The plant causes hepatogenous photosensitization in sheep and possibly also in cattle. All parts of the plant are toxic at all growth stages, but wilted plants are the most hazardous. Goathead also can accumulate high levels of nitrate. The spiny burs this plant produces are mechanically dangerous, producing lesions on the mouth or feet. In natural cases, typical lesions of severe hepatogenous photosensitization were seen, including: Blindness; Peeling of light-colored skin; Loss of lips and ears; High mortality of young animals.

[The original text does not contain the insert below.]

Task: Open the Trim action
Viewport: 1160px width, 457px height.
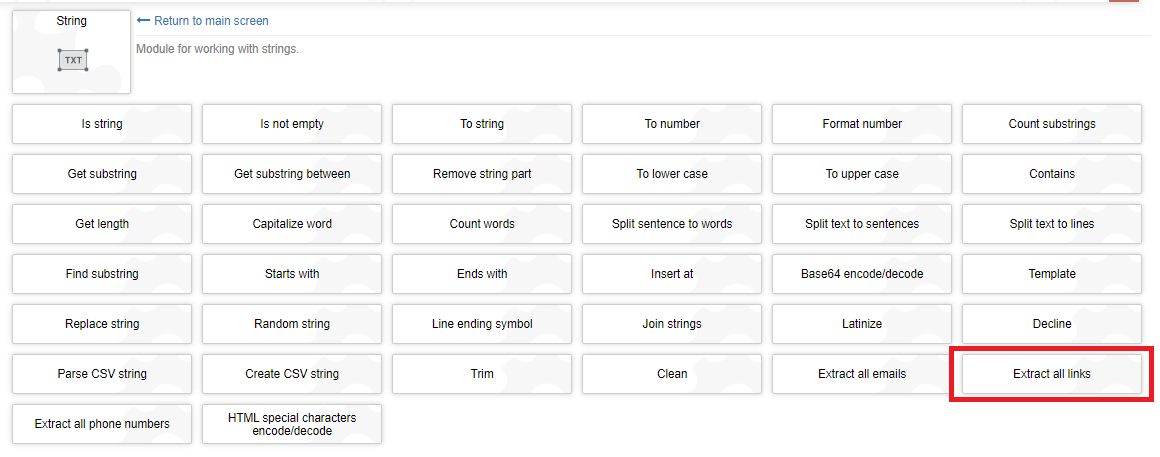Action: (482, 374)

The best way to reduce potential livestock losses from goathead is to adopt good range management practices. Given the opportunity, animals avoid this plant, preferring more palatable forage species. If livestock are eating goathead, chances are that stocking rates are too high. Remove livestock showing signs from infested pastures and provide shade, a good quality diet and water. Most broadleaf herbicides control the plant easily, but use caution when treating with 2,4-D, as this chemical increases nitrate accumulation in the plant. Mechanical improvement techniques that disturb the soil surface may increase infestation of this plant for a short time after treatment.